TASK A: In the excerpt about guilt and STD testing, what did the regular doctor say to do if an outbreak happened?
TASK B: For each statement, say whether the excerpt about guilt and STD testing agrees with it, and quote the deciding words: (i) Every STD test result came back negative. (ii) The writer has told the husband about the incident. (iii) The writer has been praying the rosary.
TASK C: Continue the excerpt about guilt and STD testing from its last sentence.

EXCERPT PROVIDED:
·····

I felt complete and total guilt. I got myself to a priest and confessed but it has been a complete mess ever since. I got STD tested a few weeks after the incident and everything came back negative except the herpes simplex 2 virus results which gave them a false positive. These blood test are notorious for these types of results and I was advised against taking this again by my regular doctor. She told me if I had an outbreak that I should then come to the dr and have that swabbed and that would give me an actual accurate result. I’ve been living in anxiety though I know Jesus has forgiven me. I have not told my husband and I have not slept with him in months as I wanted to be sure that all was okay as far as STD’s go. Things are most definitely not all okay. In the past two months I have decided I will never drink again, . . .

I’ve been in such despair. I’ve been praying the rosary and trying so very hard to pray that things will be okay. . . .

·····

MATERIAL SHOWN:

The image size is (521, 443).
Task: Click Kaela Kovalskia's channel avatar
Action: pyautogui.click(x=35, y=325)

·····

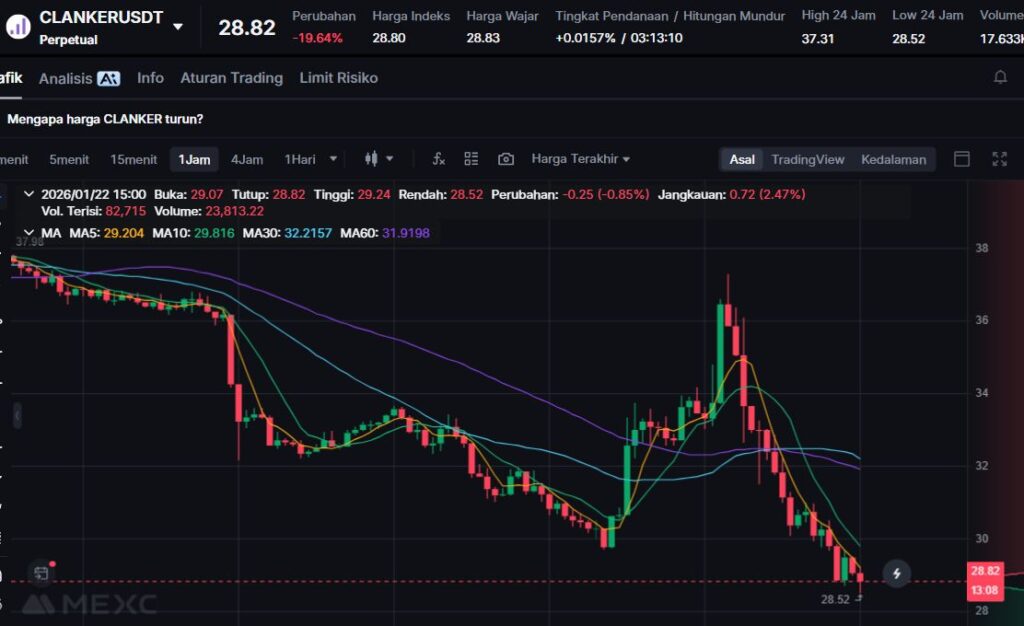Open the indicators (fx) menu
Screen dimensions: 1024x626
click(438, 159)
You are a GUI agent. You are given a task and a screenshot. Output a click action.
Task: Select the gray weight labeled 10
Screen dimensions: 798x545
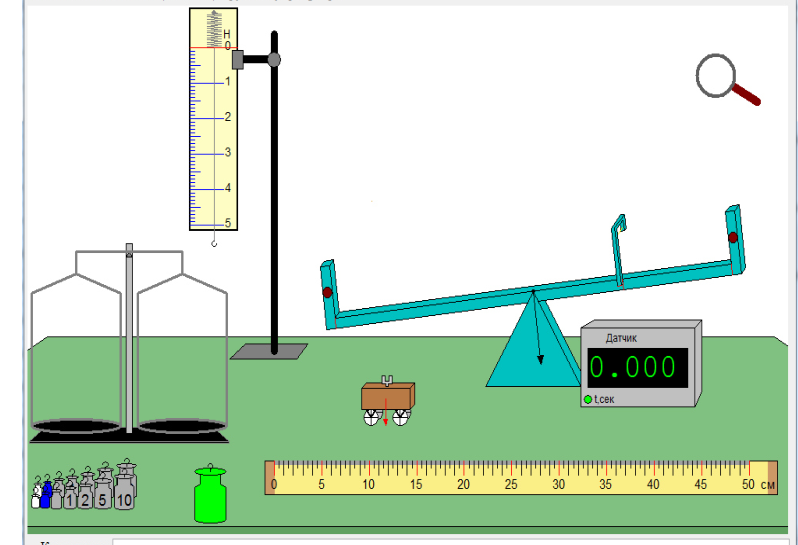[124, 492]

·····

EXPECTED ANSWER A: Come to the doctor and have the outbreak swabbed, which would give an accurate result.

EXPECTED ANSWER B:
(i) No: "everything came back negative except the herpes simplex 2 virus results which gave them a false positive"
(ii) No: "I have not told my husband"
(iii) Yes: "I’ve been praying the rosary"

EXPECTED ANSWER C:
I’m begging if you could please pray for me, my husband, and our child. I know the Dr. is saying he doesn’t think it is but I just have this horrible feeling that it very well could be. I struggle with debilitating depression and anxiety on the regular and I am so regretful of this horrible decision I made. I know my husband will stay with me no matter what which makes me even guiltier. He is an incredibly good man and will stand by me no matter what. I just don’t know what else I can do. I’m trying to right my wrongs but I’ve gotten myself in a hole that I can’t get out of. Please pray that all is negative and I can move on and better our lives in every way possible for the Lord.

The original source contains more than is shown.